1. This site uses cookies. By continuing to use this site, you are agreeing to our use of cookies. Learn More.

Storage Why I Always Say RAID Should Be Made of Differing Disks

Discussion in 'Hardware' started by Gareth Halfacree, 26 Nov 2019.

  1. Gareth Halfacree

    Gareth Halfacree WIIGII! Lover of bit-tech Administrator Super Moderator Moderator

    Joined:
    4 Dec 2007
    Posts:
    17,133
    Likes Received:
    6,728
    Y'know how when anyone talks about RAID on here, the second thing I say - after "RAID is not a backup" - is that they should build their arrays out of disks from different manufacturers - or, at least, of different models.

    "But why," people ask. "Surely having everything match is better - like matched memory sticks?"

    I talk about the bathtub curve. I talk about how a firmware bug made some Seagate drives disappear from the system, all data lost. "But that's really rare," people say. "That never happens these days."

    Well... Yes, sadly, it does. That's HPE, there, advising customers to update their SSDs 'cos a firmware flaw makes 'em die with complete loss of all data after 32,768 hours of operating time. You build your array out of nothing but HPE SAS SSDs, that's the entire array gone all at once.
     
    adidan and Bloody_Pete like this.
  2. Mister_Tad

    Mister_Tad Will work for nuts Super Moderator

    Joined:
    27 Dec 2002
    Posts:
    14,085
    Likes Received:
    2,451
    This still seems like more a reason to have (and test) a backup plan for data you don't want to lose than to go through the pains of assembling an array of disparate disks.

    Matched is better not for any technical/performance reason, but because it's easier to assemble and allows you to shop to a price point. All that going out of your way to assemble an array from mismatched models/vendors is going to achieve is give a false sense of security IMO.

    It doesn't happen all that often at least. Last notable industry-wide incident AFAIK was the Seagate Moose drives circa 2008.
     
    silk186 likes this.
  3. Mister_Tad

    Mister_Tad Will work for nuts Super Moderator

    Joined:
    27 Dec 2002
    Posts:
    14,085
    Likes Received:
    2,451
    JBOD isn't a form of RAID at all - it's multiple disks presenting as one logical volume with data simply spanning from one disk to the next. The only advantage with JBOD is one of ease of use - instead of many volumes, you have one. No performance benefits, no reliability/durability benefits.

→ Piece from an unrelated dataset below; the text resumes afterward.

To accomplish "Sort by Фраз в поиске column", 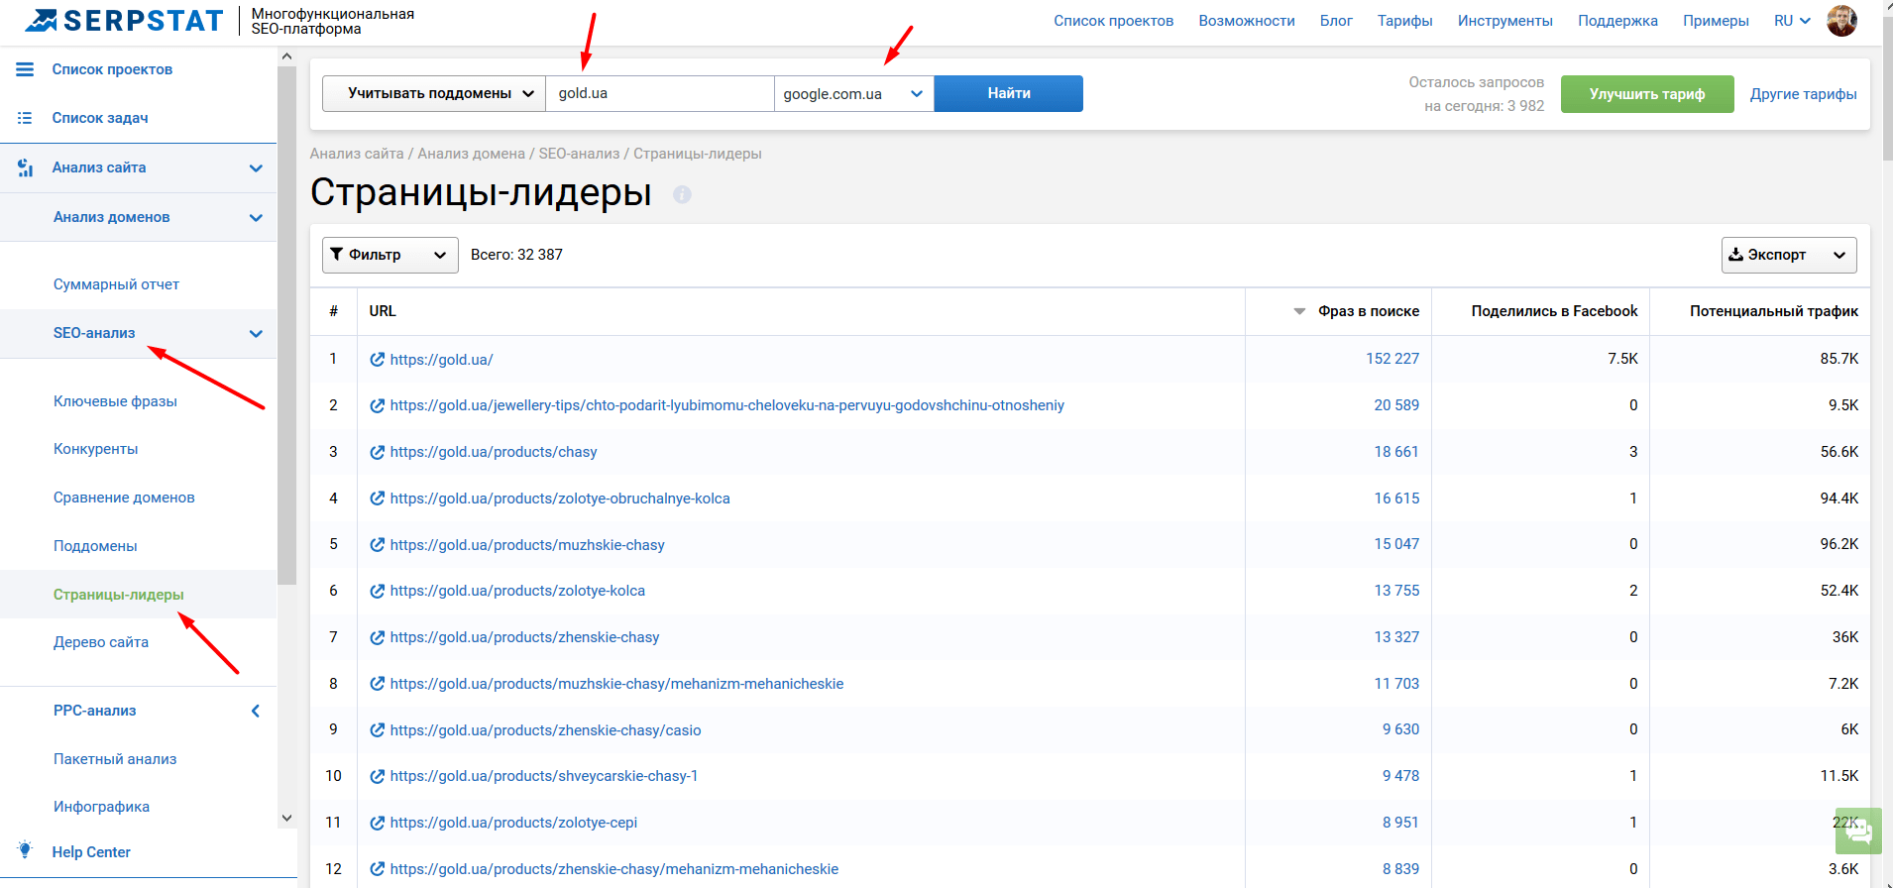I will coord(1368,311).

The disadvantage is that if you lose one disk, it's still likely that you will lose the whole volume. There is a greater likelihood of being able to recover data on the good disks, but it's not 100%.
     
  4. Votick

    Votick My CPU's hot but my core runs cold.

    Joined:
    21 May 2009
    Posts:
    2,321
    Likes Received:
    109
    "3PAR, Nimble and Primera arrays are not affected."

    So us big boy's don't really give a toss... lol
     
  5. Gareth Halfacree

    Gareth Halfacree WIIGII! Lover of bit-tech Administrator Super Moderator Moderator

    Joined:
    4 Dec 2007
    Posts:
    17,133
    Likes Received:
    6,728
    Assuming we're not talking about buying a prefilled box, here, how is putting 1x Vendor A and 1x Vendor B in your basket any more difficult than 2x Vendor A?

    I'm not saying that a 12-drive array should use 12 totally distinct drives, but I am saying that using 12 totally identical drives isn't a great idea.
     
  6. Mister_Tad

    Mister_Tad Will work for nuts Super Moderator

    Joined:
    27 Dec 2002
    Posts:
    14,085
    Likes Received:
    2,451
    For two disks, sure, split vendors, why not.

    For an 8+ disk array, how many vendors are you supposed to pick? Using two vendors ins't going to help you if you're using a dual-parity RAID, you'll need at least 4 different vendors to "protect" from a failure like this. given there are only really two vendors in the disk market (and not many more in terms of "real" SSD vendors), and they do a semi-decent job of differentiating models, what do you do then?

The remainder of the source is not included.